* [THE EXERCISE]
Edit the lines from the one containing "The image size is (1294, 647)." through the last line, changing "breakpoint" to "bookmark" and leaving everything else as it is. Omit the pictures from your answer.

• • • • •

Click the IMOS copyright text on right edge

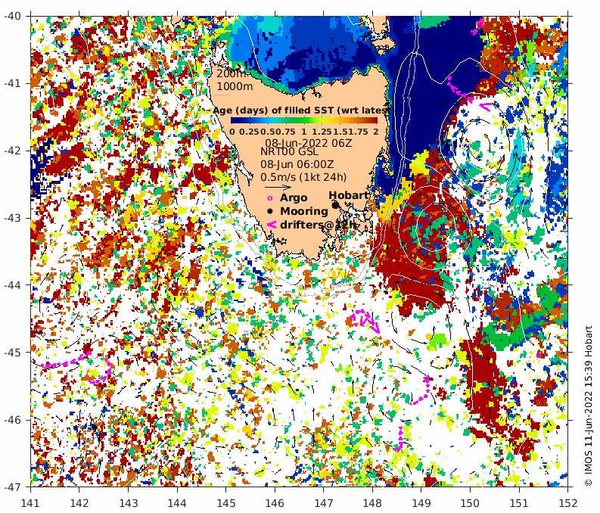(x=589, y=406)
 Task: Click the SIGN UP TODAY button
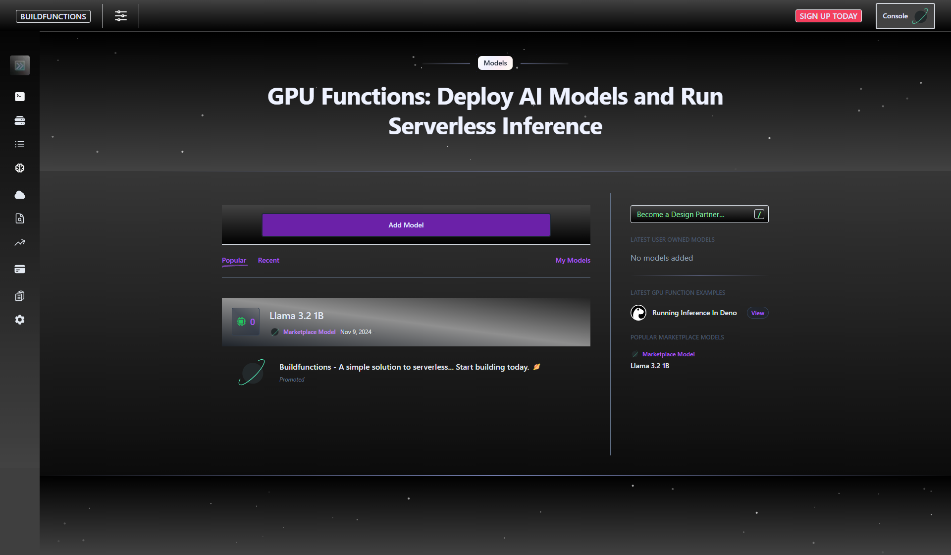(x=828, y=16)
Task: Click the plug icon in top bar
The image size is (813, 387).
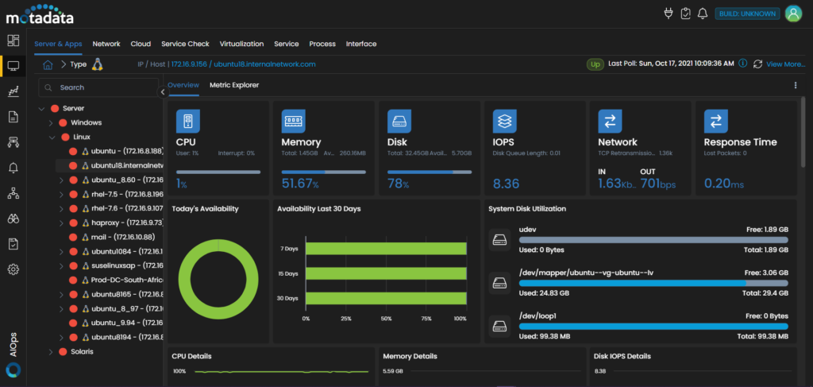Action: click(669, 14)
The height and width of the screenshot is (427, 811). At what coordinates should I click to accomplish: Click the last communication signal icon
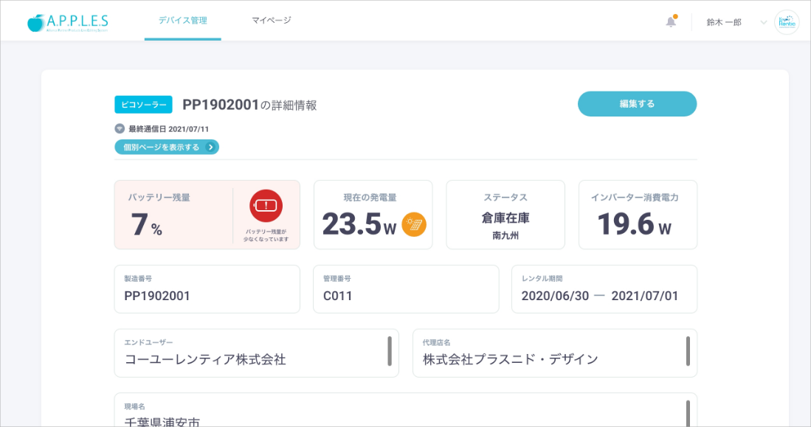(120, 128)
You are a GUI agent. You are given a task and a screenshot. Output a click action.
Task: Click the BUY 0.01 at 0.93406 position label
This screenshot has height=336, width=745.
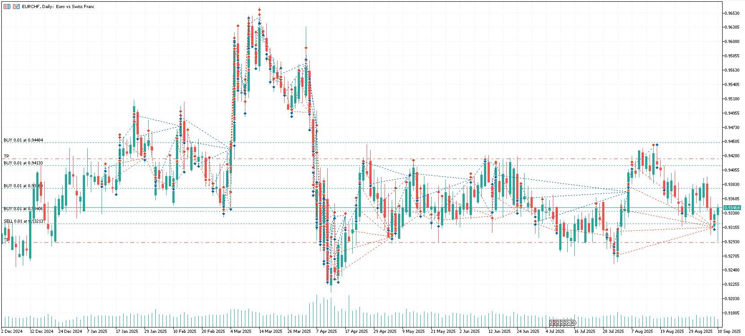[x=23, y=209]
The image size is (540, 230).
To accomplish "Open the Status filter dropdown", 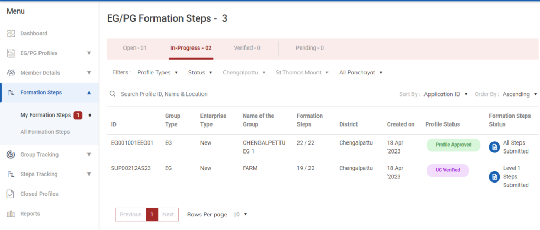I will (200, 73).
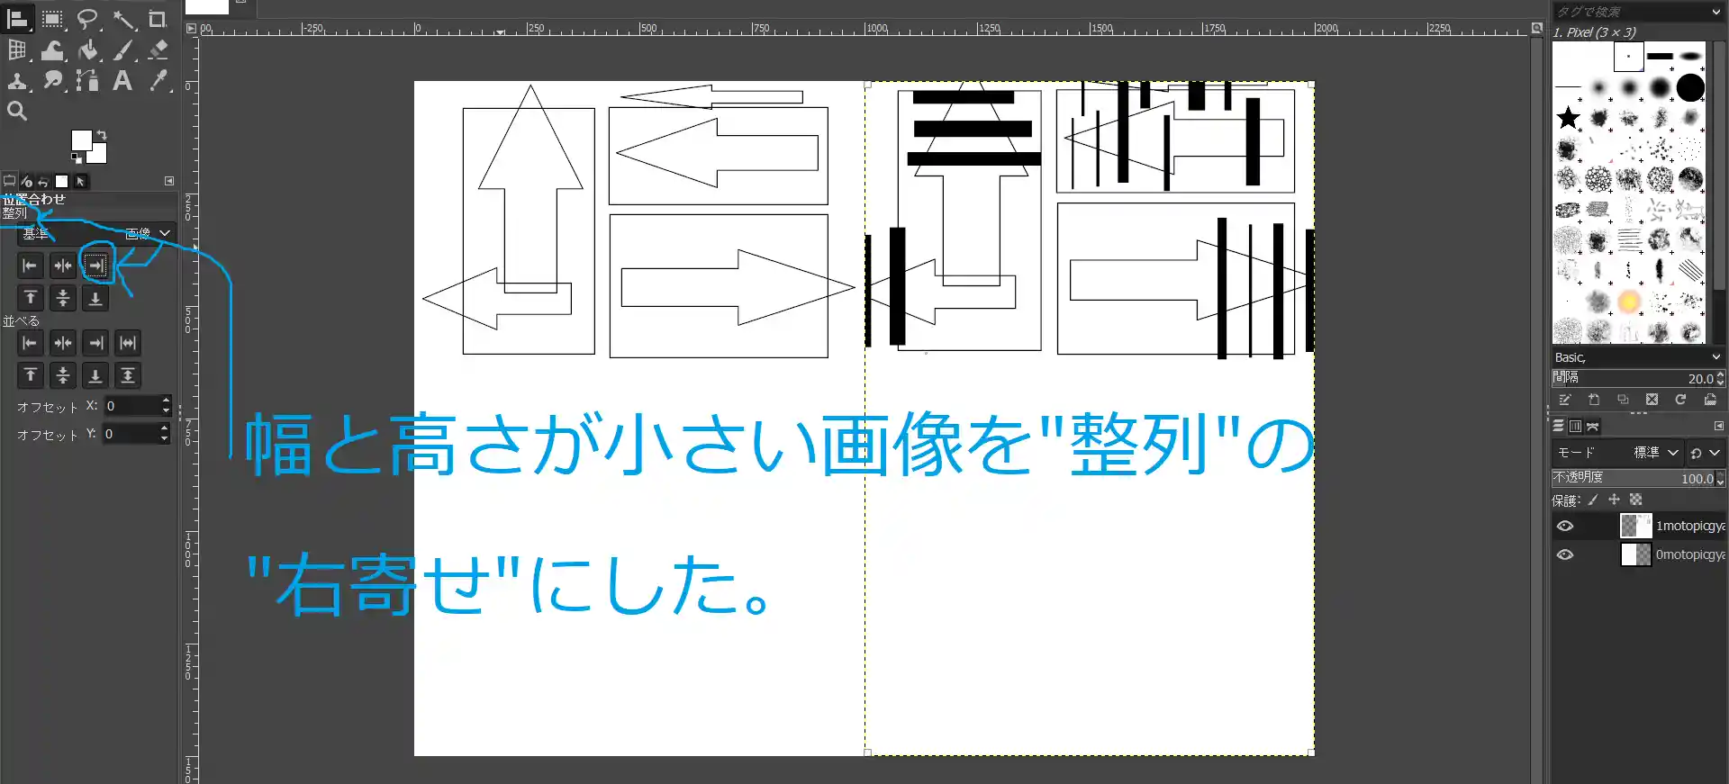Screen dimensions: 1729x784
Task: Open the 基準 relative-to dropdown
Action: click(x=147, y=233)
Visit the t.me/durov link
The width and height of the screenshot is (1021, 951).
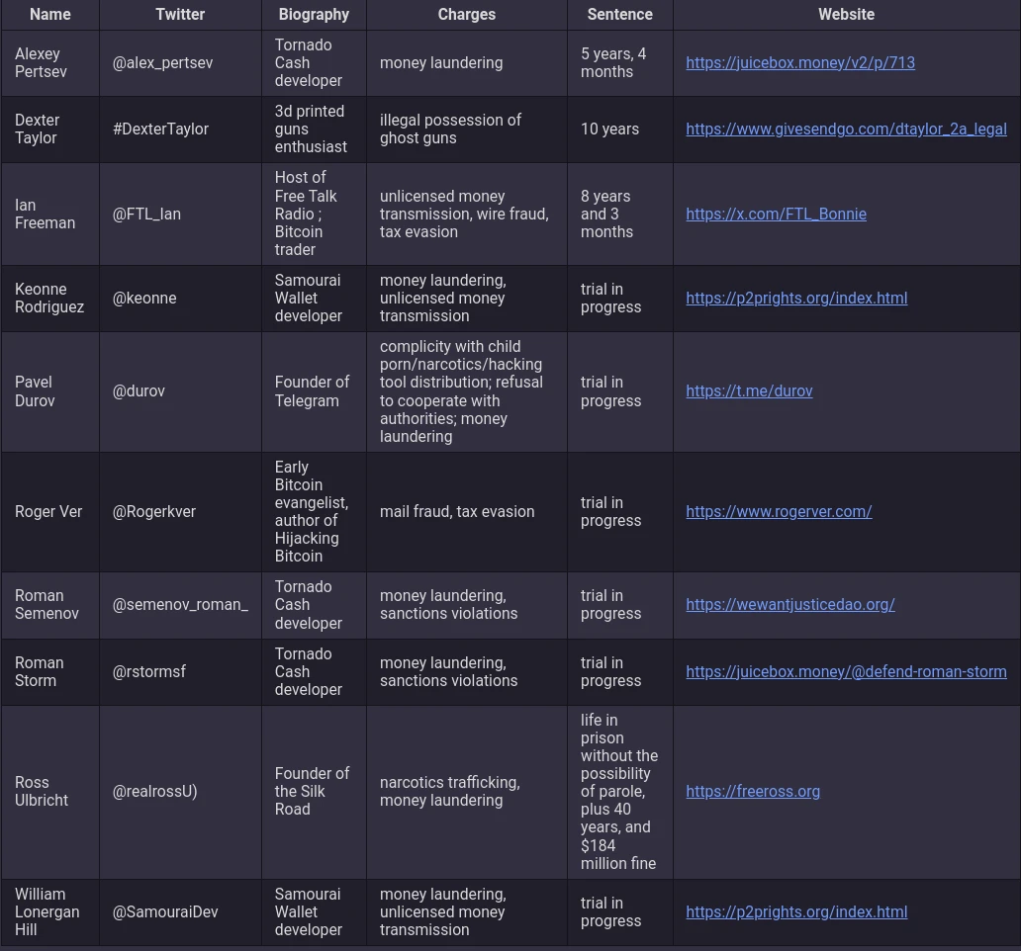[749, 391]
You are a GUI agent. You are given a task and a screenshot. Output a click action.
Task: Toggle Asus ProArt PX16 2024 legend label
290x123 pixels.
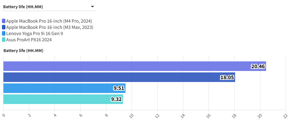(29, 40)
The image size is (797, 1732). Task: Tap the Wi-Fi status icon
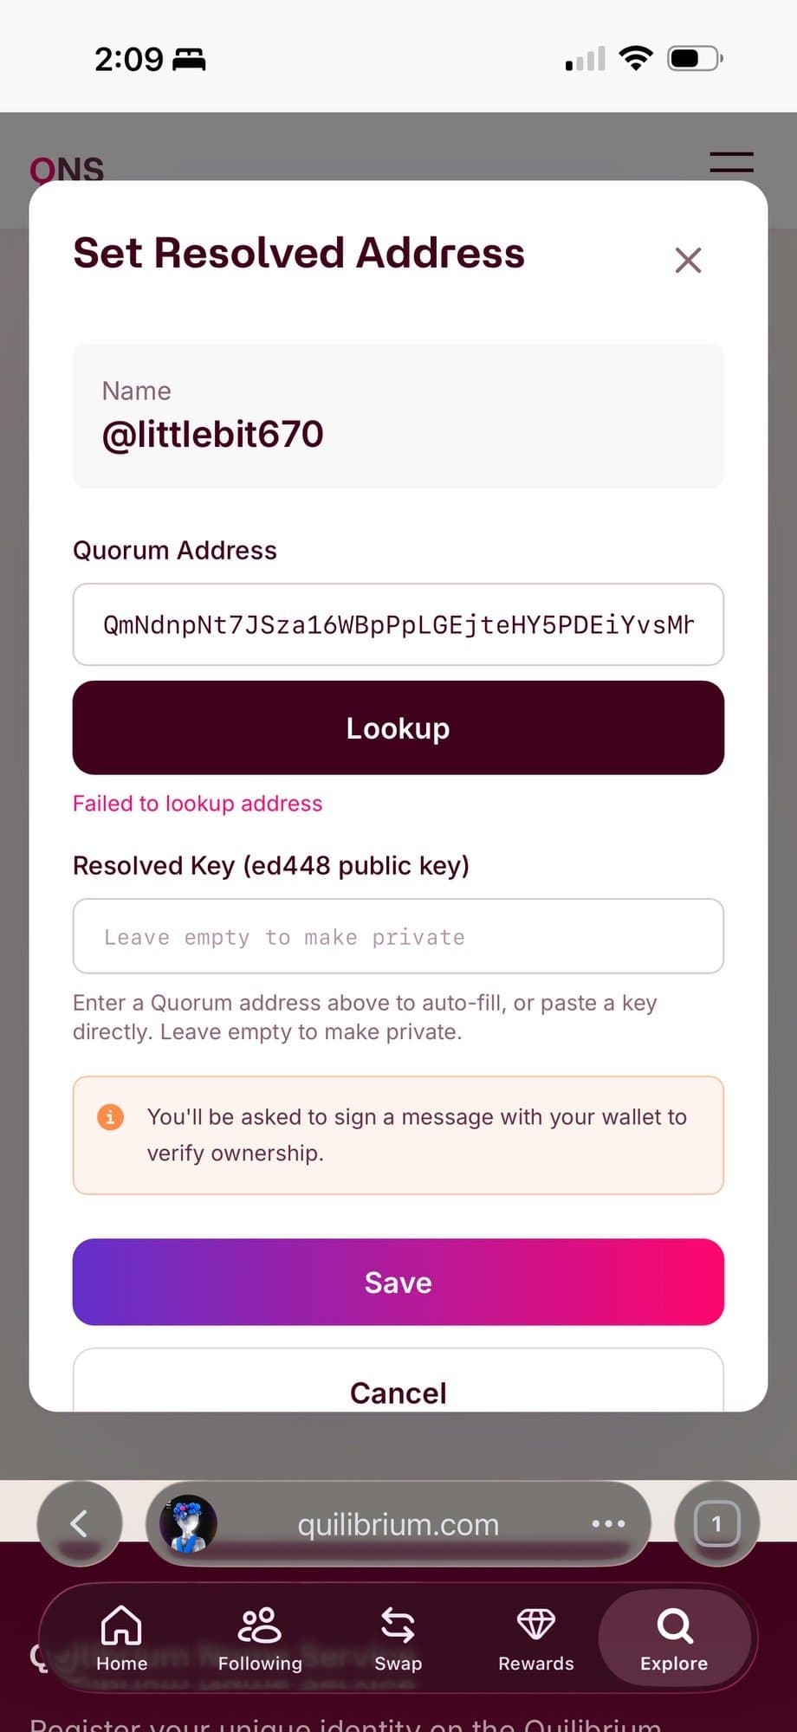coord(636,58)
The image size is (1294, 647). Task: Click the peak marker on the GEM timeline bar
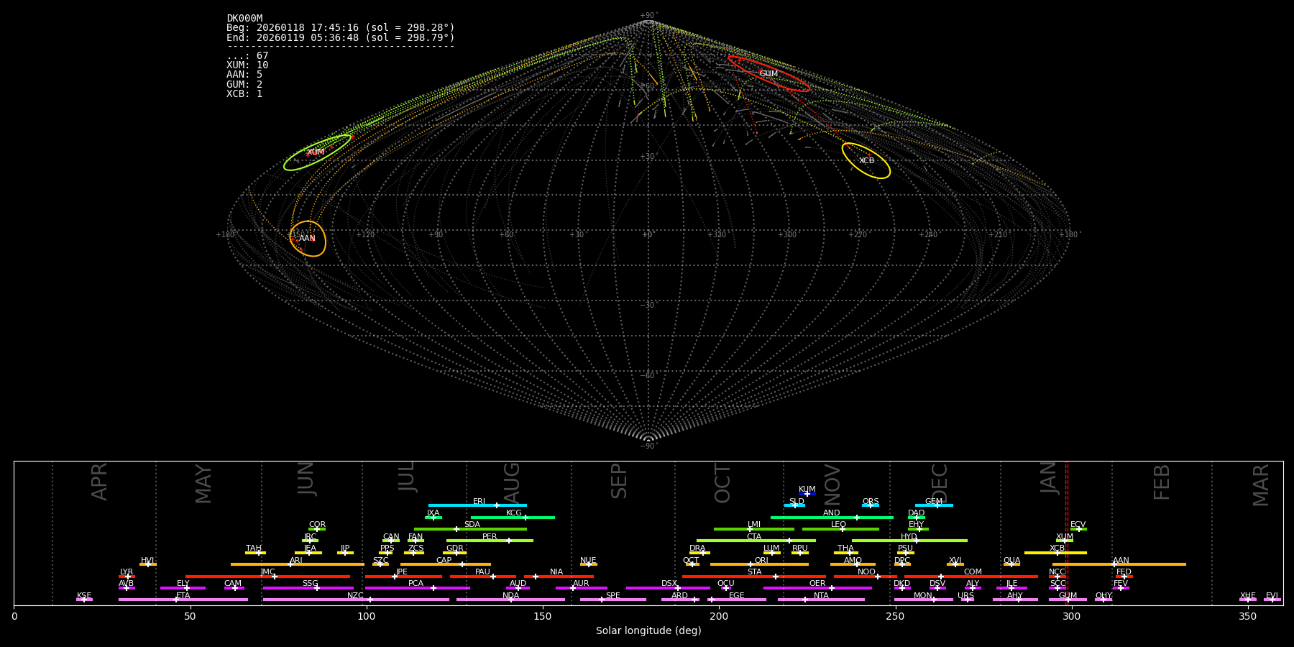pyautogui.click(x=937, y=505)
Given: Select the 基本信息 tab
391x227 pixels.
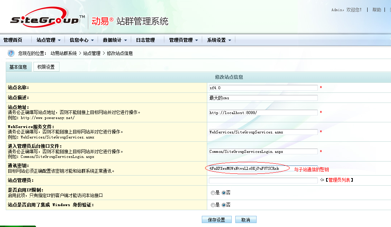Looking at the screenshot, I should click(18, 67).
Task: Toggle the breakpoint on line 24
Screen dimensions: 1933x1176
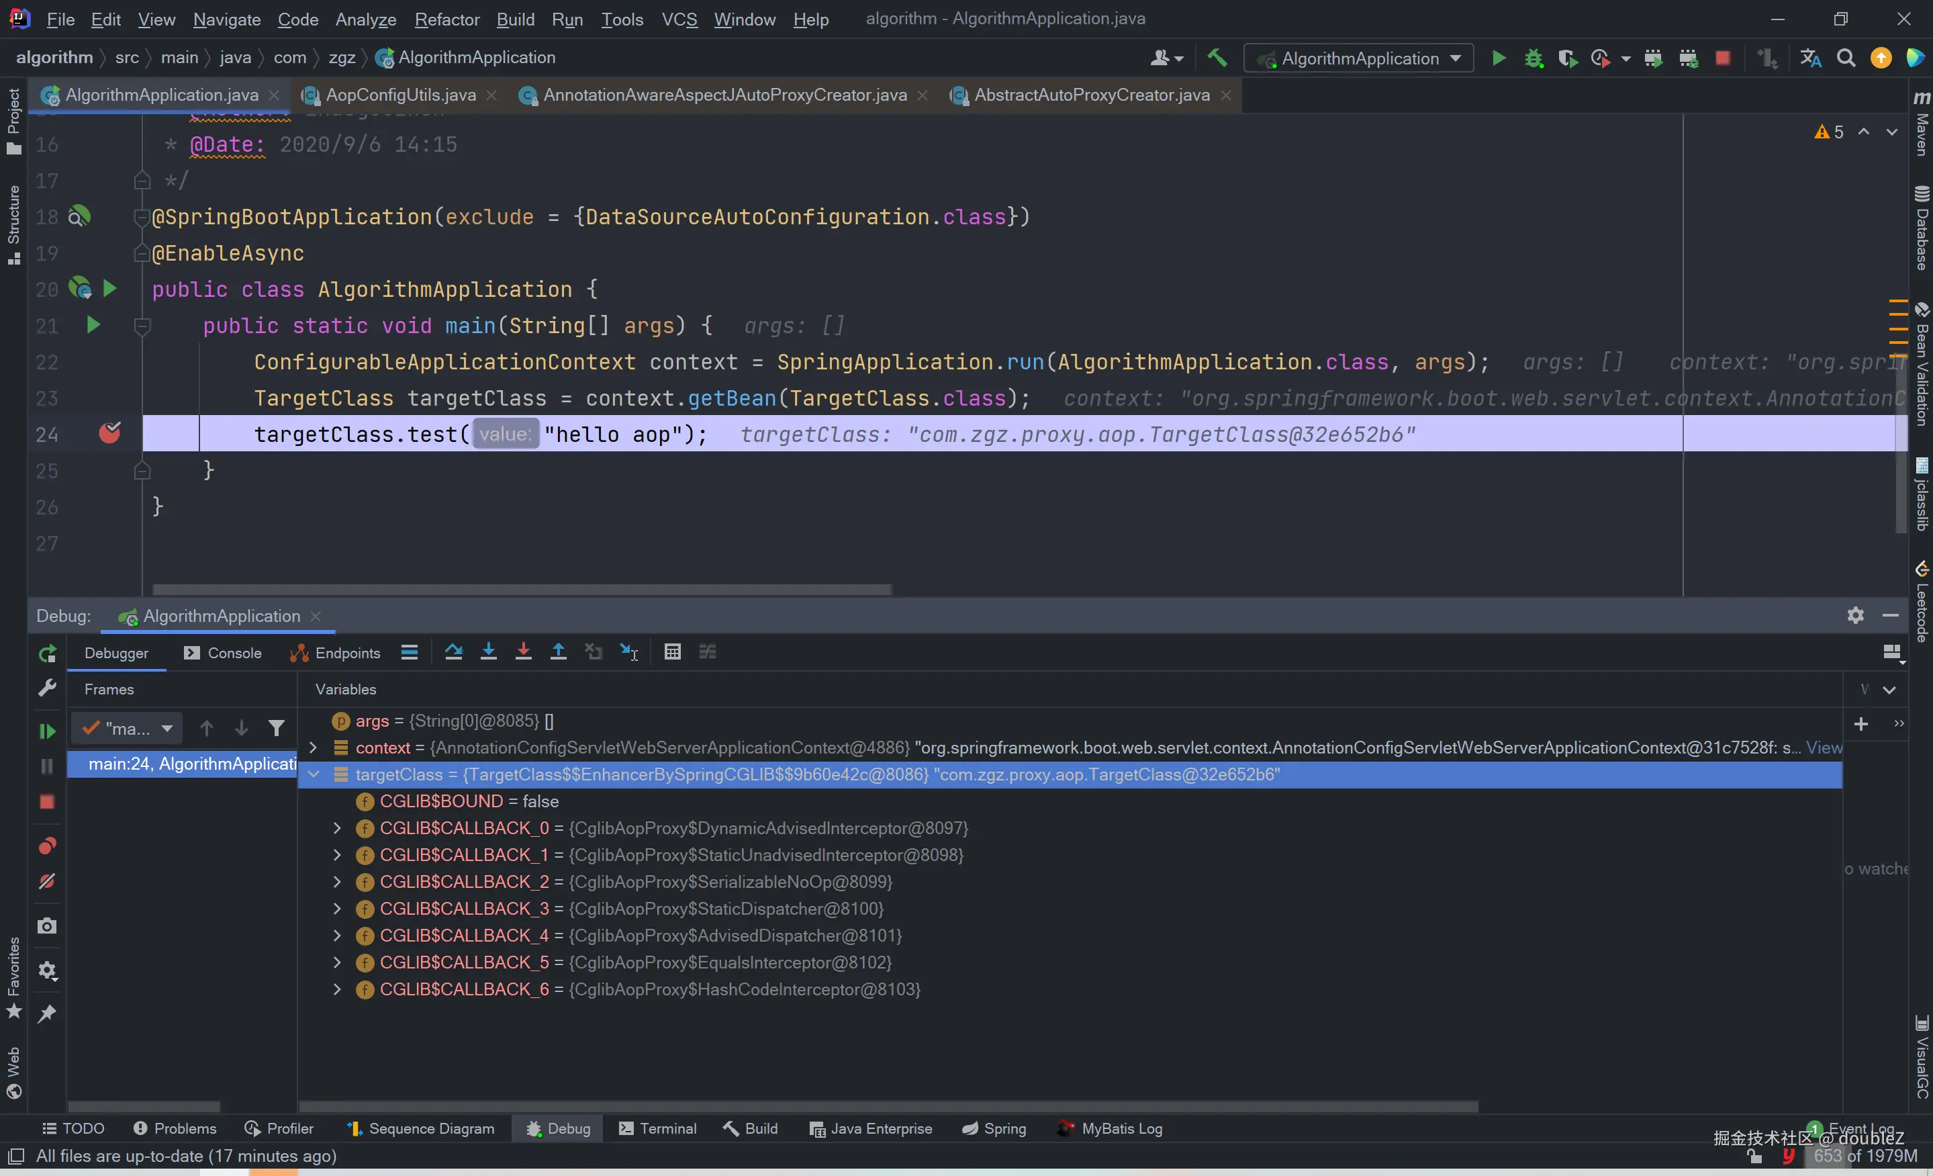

• • • • •

* [SOLVED PROBLEM]
The image size is (1294, 647). Task: Click the peak marker on the GEM timeline bar
pyautogui.click(x=937, y=505)
Given: Select the 基本信息 tab
391x227 pixels.
Looking at the screenshot, I should click(18, 67).
Task: Toggle the bookmark on line 24
Screen dimensions: 1933x1176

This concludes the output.